I have some cypher queries that I execute against my neo4j database. The query is in this form
MATCH p=(j:JOB)-[r:HAS|STARTS]->(s:URL)-[r1:VISITED]->(t:URL)
WHERE j.job_id =5000 and r1.origin='iframe' and r1.job_id=5000 AND NOT (t.netloc =~ 'VERY_LONG_LIST')
RETURN count(r1) AS number_iframes;
If you can't understand what I am doing. This is a much simpler query
MATCH (s:WORD)
WHERE NOT (s.text=~"badword1|badword2|badword3")
RETURN s
I am basically trying to match some words against specific list
The problem is that this list is very large as you can see my job_id=5000 and I have more than 20000 jobs, so if my whitelist length is 1MB then I will end up with very large queries. I tried 500 jobs and end up with 200 MB queries file.

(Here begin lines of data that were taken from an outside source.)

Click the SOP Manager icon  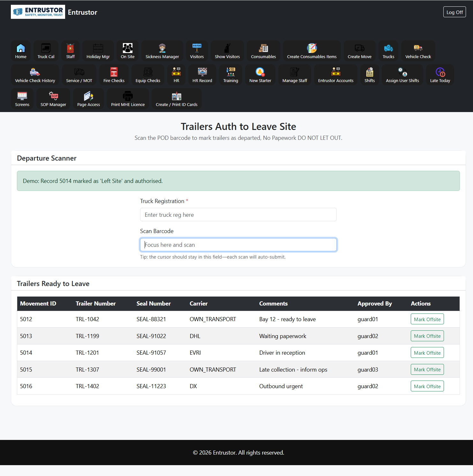pos(53,96)
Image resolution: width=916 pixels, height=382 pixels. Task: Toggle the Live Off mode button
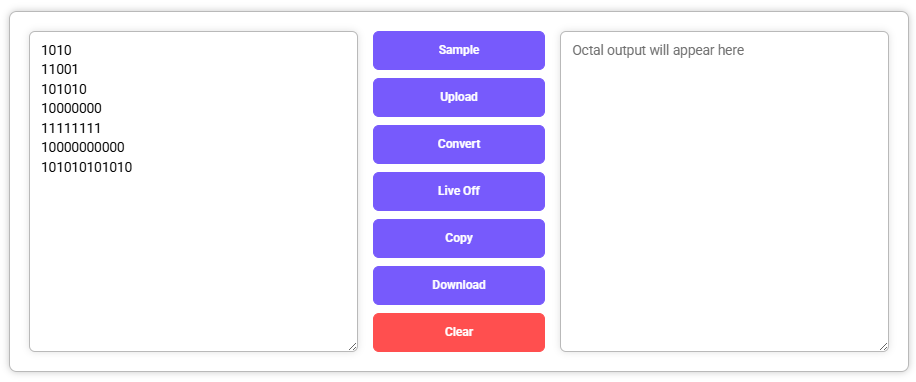point(459,191)
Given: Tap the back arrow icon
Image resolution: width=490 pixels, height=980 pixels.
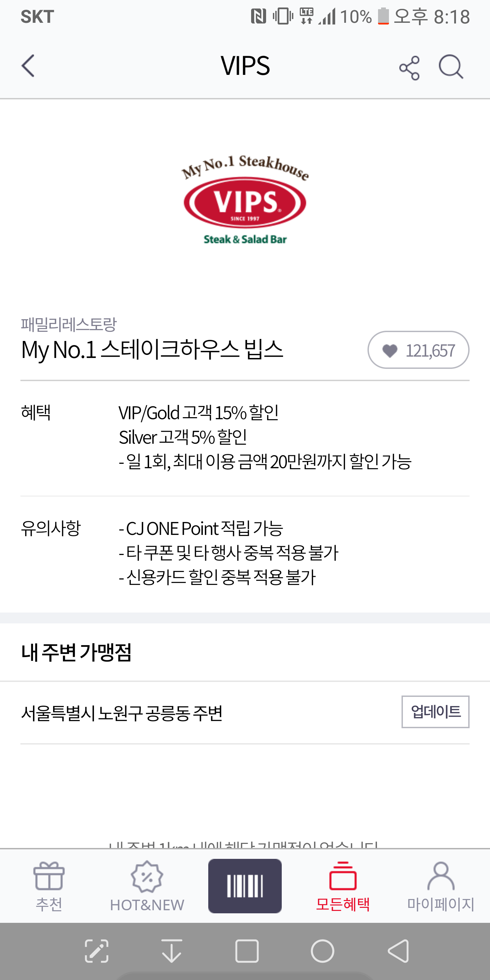Looking at the screenshot, I should (x=28, y=66).
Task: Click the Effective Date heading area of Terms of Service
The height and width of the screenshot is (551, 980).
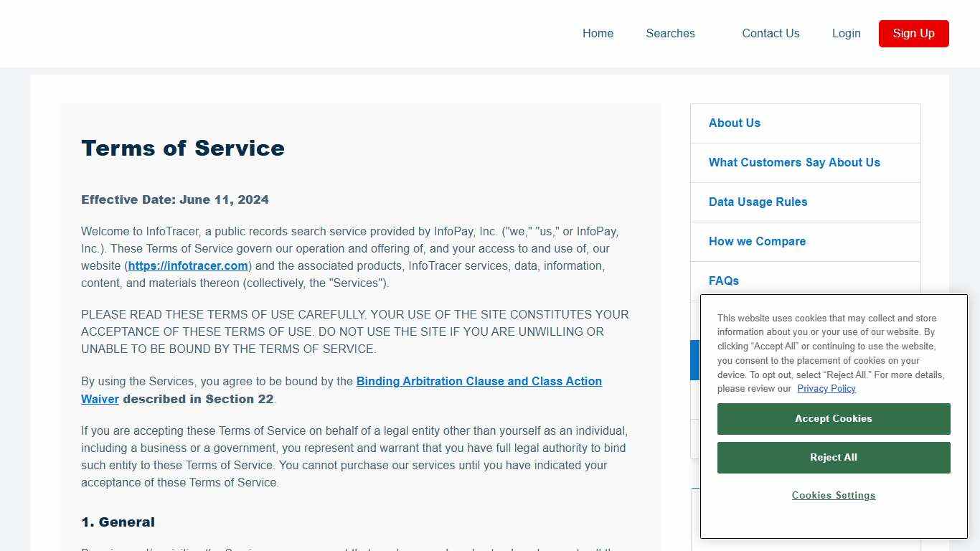Action: tap(174, 199)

I was trying to execute these queries using transactions from py2neo but this is wont be feasible because my post request length will be very large and it will timeout. As a result, I though of using
neo4j-shell -file <queries_file>
However as you can see the file size is very large because of the large whitelist. So my question is there anyway that I can store this "whitelist" in a variable in neo4j using cypher?? I wish if there is something similar to this
SAVE $whitelist="word1,word2,word3,word4,word5...."
MATCH p=(j:JOB)-[r:HAS|STARTS]->(s:URL)-[r1:VISITED]->(t:URL)
WHERE j.job_id =5000 and r1.origin='iframe' and r1.job_id=5000 AND NOT (t.netloc =~ $whitelist)
RETURN count(r1) AS number_iframes;
What datatype is your netloc?
If you have an index on netloc you can also use
t.netloc IN {list}
where {list} is a parameter provided from the outside.Such large regular expressions will not be fast What exactly is your regexp and netloc format like? Perhaps you can change that into a split + index-list lookup?
In general also for regexps you can provide an outside parameter.
You can also use "IN" + index for job_ids.
You can also run a separate job that tags the jobs within your whitelist with a label and use that label for additional filtering e.g. in the match already.
Why do you have to check this twice ? Isn't it enough that the job has id=5000?
j.job_id =5000 and r1.job_id=5000